» **GOAL OF THE EXERCISE**:
Reproduce every one of these records line for line, with no changes.

(Data listing)

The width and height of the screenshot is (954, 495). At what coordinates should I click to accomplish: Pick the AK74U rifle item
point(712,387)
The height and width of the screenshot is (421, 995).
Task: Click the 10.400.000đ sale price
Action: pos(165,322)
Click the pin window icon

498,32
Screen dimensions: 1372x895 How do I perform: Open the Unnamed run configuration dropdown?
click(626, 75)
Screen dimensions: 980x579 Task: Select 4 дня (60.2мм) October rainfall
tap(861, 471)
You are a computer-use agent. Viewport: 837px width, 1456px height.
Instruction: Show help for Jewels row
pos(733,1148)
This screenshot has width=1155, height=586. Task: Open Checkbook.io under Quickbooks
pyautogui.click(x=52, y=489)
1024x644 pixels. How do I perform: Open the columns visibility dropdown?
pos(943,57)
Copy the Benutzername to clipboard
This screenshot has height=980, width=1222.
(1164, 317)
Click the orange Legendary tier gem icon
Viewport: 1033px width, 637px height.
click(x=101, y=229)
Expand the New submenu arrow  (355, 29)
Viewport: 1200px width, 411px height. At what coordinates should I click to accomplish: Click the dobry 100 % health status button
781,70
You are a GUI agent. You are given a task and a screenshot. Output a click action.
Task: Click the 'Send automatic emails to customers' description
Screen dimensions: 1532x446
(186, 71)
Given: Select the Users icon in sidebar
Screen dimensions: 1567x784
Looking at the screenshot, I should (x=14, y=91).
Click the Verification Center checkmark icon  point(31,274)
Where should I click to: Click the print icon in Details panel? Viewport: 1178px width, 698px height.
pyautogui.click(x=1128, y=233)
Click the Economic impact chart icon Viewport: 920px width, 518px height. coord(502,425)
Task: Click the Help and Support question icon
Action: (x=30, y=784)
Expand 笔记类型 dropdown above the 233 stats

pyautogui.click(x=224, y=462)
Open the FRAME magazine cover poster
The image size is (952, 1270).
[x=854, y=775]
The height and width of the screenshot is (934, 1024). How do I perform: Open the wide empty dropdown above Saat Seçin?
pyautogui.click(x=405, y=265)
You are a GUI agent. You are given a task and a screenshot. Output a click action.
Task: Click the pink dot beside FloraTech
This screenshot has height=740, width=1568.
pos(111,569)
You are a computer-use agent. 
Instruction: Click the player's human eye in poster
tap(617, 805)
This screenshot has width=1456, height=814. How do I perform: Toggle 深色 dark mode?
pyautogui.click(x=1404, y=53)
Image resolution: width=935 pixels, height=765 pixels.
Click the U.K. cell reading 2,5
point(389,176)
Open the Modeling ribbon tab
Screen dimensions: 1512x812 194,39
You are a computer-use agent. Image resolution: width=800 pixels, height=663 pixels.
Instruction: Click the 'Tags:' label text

» **OUTPUT**:
The width and height of the screenshot is (954, 495). At what coordinates should I click to accomplish: Pick the AK74U rifle item
point(712,387)
The height and width of the screenshot is (421, 995).
Task: Click the 10.400.000đ sale price
Action: pos(165,322)
Click the pin window icon

498,32
Screen dimensions: 1372x895 How do I perform: Open the Unnamed run configuration dropdown?
click(626, 75)
Screen dimensions: 980x579 Task: Select 4 дня (60.2мм) October rainfall
tap(861, 471)
You are a computer-use agent. Viewport: 837px width, 1456px height.
Instruction: Show help for Jewels row
pos(733,1148)
This screenshot has width=1155, height=586. Task: Open Checkbook.io under Quickbooks
pyautogui.click(x=52, y=489)
1024x644 pixels. How do I perform: Open the columns visibility dropdown?
pos(943,57)
Copy the Benutzername to clipboard
This screenshot has height=980, width=1222.
(1164, 317)
Click the orange Legendary tier gem icon
Viewport: 1033px width, 637px height.
click(x=101, y=229)
Expand the New submenu arrow  (355, 29)
Viewport: 1200px width, 411px height. At what coordinates should I click to accomplish: Click the dobry 100 % health status button
781,70
You are a GUI agent. You are given a task and a screenshot. Output a click action.
Task: Click the 'Send automatic emails to customers' description
Screen dimensions: 1532x446
(186, 71)
Given: Select the Users icon in sidebar
Screen dimensions: 1567x784
Looking at the screenshot, I should (x=14, y=91).
Click the Verification Center checkmark icon  point(31,274)
Where should I click to: Click the print icon in Details panel? Viewport: 1178px width, 698px height.
pyautogui.click(x=1128, y=233)
Click the Economic impact chart icon Viewport: 920px width, 518px height. coord(502,425)
Task: Click the Help and Support question icon
Action: (x=30, y=784)
Expand 笔记类型 dropdown above the 233 stats

pyautogui.click(x=224, y=462)
Open the FRAME magazine cover poster
The image size is (952, 1270).
[x=854, y=775]
The height and width of the screenshot is (934, 1024). How do I perform: Open the wide empty dropdown above Saat Seçin?
pyautogui.click(x=405, y=265)
You are a GUI agent. You are given a task and a screenshot. Output a click action.
Task: Click the pink dot beside FloraTech
This screenshot has height=740, width=1568.
pos(111,569)
You are a computer-use agent. 
Instruction: Click the player's human eye in poster
tap(617, 805)
This screenshot has width=1456, height=814. How do I perform: Toggle 深色 dark mode?
pyautogui.click(x=1404, y=53)
Image resolution: width=935 pixels, height=765 pixels.
Click the U.K. cell reading 2,5
point(389,176)
Open the Modeling ribbon tab
Screen dimensions: 1512x812 194,39
You are a computer-use agent. Image resolution: width=800 pixels, height=663 pixels.
Instruction: Click the 'Tags:' label text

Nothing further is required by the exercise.